[sheepdog] [RFC] create onode before uploading object completed

Wed Jan 8 03:55:21 CET 2014

On Wed, Jan 08, 2014 at 11:12:41AM +0900, MORITA Kazutaka wrote:
> At Wed, 8 Jan 2014 09:34:00 +0800,
> Robin Dong wrote:
> > 
> > > At Mon, 6 Jan 2014 17:16:22 +0800,
> > > Robin Dong wrote:
> > > >
> > > > Hi All,
> > > >
> > > > At present, the implemention of swift interface for creating object in
> > > > sheepdog is:
> > > >
> > > > 1. lock container
> > > > 2. check whether the onode with same object name is exists.
> > > > 3. unlock container
> > > > 4. upload object
> > > > 5. create onode
> > > >
> > > > this sequence have a problem: if two clients uploading same objects
> > > > concurrently, it will create two
> > > > objects with same names in container.To avoid duplicated names, we must
> > > put
> > > > "create onode"
> > > > operation in container lock regions.
> > > >
> > > > Therefore we need to change the processes of creating object to:
> > > >
> > > > 1. lock container
> > > > 2. check whether the onode is exists.
> > > > 3. allocate data space for object, and create onode, then write it done
> > > > 4. unlock container
> > > > 5. upload object
> > > >
> > > > this routine will avoid uploading duplicated objects.
> > > >
> > > > There is an exception on the new routine: if the client halt the
> > > uploading
> > > > progress, we will have a
> > > > "uploading uncompleted" onode.
> > > > I think this problem is easy to solve: we can add code for onode to
> > > > identify its status.
> > > > A new onode will be set to "INIT", and after uploading completed, the
> > > onode
> > > > will be set to  "COMPLETED".
> > >
> > > Then, the procedure will be as follows?
> > >
> > >   1. lock container
> > >   2. check whether the onode is exists.
> > >   3. allocate data space for object, and create onode, then write it done
> > >   4. mark the onode as "INIT"
> > >   5. unlock container
> > >   6. upload object
> > >   7. mark the onode as "COMPLETED"
> > >
> > > I'm not against this suggestion, but I'm wondering whether we can get
> > > enough performance with this approach.  IIUC, this introduces
> > > additional write requests to the created onode at 7.
> > >
> > 
> > Hi  MORITA,
> > 
> > We may only write the status (may be a "uint_8" type) of onode back at 7. So
> > the performance will not be hurted too much.
> > 
> > 
> > > I've been evaluating Swift these days and noticed that Swift can
> > > process thousands of PUT requests per second with only 3 nodes and 100
> > > disks.  Can Sheepdog achieve similar or better performance with the
> > > suggestion?
> > >
> > 
> > At present, the bottleneck of swift on sheepdog is the distributed-lock on
> > each container.
> > Therefore if we send PUT requests on different one hundred containers, I
> > think sheepdog could
> > achieve the similar performance with the suggestion.
> 
> Okay.

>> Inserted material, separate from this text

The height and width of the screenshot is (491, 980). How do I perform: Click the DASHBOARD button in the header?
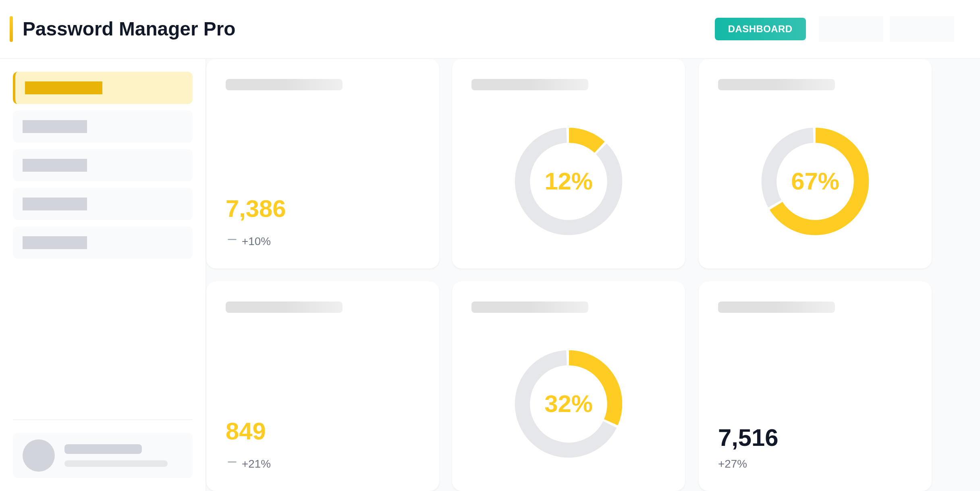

I think this should be documented somewhere.  I know some
> benchmark tools for Swift which tries to create many objects on one
> container.  Note that Swift shows high performance even if all the
> requests are against one container.

I guess you can test it with local driver + sheepdog http, which should be
current max throughput and lock overhead would be small enough to evaluate the
performance of http code.

Thanks
Yuan